Beatriz Malcher
O mundo que engole o mundo: a escrita visual de Sebastião Salgado
Sebastião Salgado nasce em 1944 em Aimorés, no vale do rio Doce. Ainda jovem, parte em direção à Vitória, onde estuda economia, e de lá em direção a São Paulo, obtendo seu título de mestre em economia pela USP. Fugindo da ditadura civil-militar, Salgado vai para a Europa em 1968 e se emprega no Banco Mundial, por meio do qual faz muitas viagens ao continente africano – onde tem o seu primeiro contato com a fotografia.
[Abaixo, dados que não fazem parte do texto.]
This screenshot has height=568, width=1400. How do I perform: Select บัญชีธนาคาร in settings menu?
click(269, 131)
Em 1973 decide se dedicar exclusivamente ao que chama de “reportagem fotográfica”. Ao longo de trinta anos circula nos mais diferentes cantos habitados do globo registrando realidades e modos de existência que expõem as antíteses das grandes promessas de progresso de nosso tempo.
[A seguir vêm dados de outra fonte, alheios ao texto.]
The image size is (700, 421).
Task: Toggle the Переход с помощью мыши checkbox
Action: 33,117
De Minas para o Mundo, o fotógrafo parece repensar os processos históricos em curso a partir das margens; registrar os vencidos da história, ou uma história vista de baixo. O ponto de chegada desse percurso acontece entre 1993 e 1999 em seu projeto mais polêmico: Êxodos (2000). No entanto, a experiência desse ensaio tornou o registro de um mundo que devora o mundo impossível para ele. Diante da dor dos outros, o artista emudece. Sua voz, porém, é reencontrada em Aimorés. O ciclo se fecha: tendo saído de Minas em busca do mundo, é de volta a Minas que o fotógrafo consegue encontrá-lo. A partir do reflorestamento da fazenda de seu pai, Salgado compreende o absurdo da separabilidade entre humanidade e natureza, e dali em diante sua fotografia nunca mais será a mesma. O trabalho que faz nos anos que seguem tem como resultado o ensaio Gênesis (2013). Contra o mundo técnico e o tempo do progresso que leva à catástrofe, a nova fotografia de Salgado encontra uma outra temporalidade – dentro do século XXI, um tempo fora do tempo.
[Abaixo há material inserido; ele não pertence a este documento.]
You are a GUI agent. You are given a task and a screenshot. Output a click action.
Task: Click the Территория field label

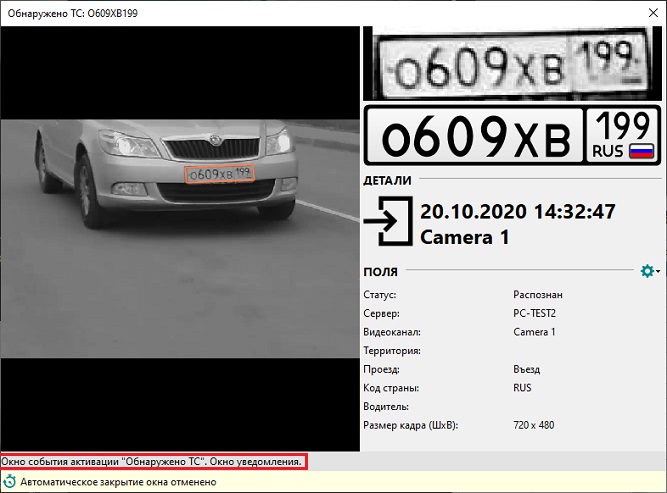pyautogui.click(x=392, y=351)
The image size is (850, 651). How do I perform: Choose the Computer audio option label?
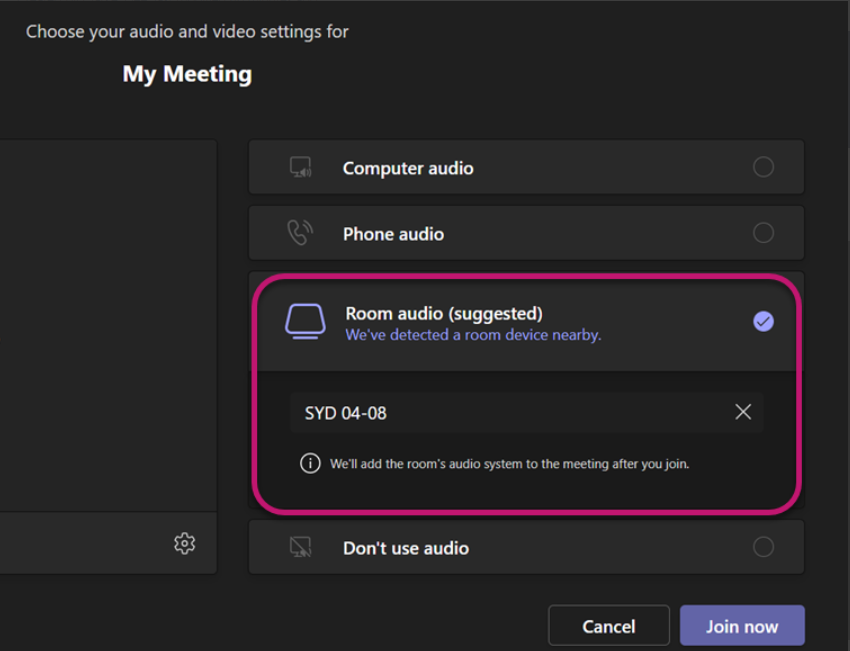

Levando em conta esse percurso, minha pesquisa propõe uma reflexão sobre a escrita da história através das imagens de Sebastião Salgado. Para tal, proponho estudar a fotografia de Salgado menos como uma reportagem visual e mais como uma fotografia de caráter narrativo, desenvolvendo uma leitura interna dessas imagens para a compreensão do modo pelo qual as questões sociais e ambientais são internalizadas na fotografia. A partir dessa leitura interna será possível entender a narrativa histórica composta por essas imagens levando em conta tanto os ensaios fotográficos em sua individualidade, quanto no conjunto de sua obra.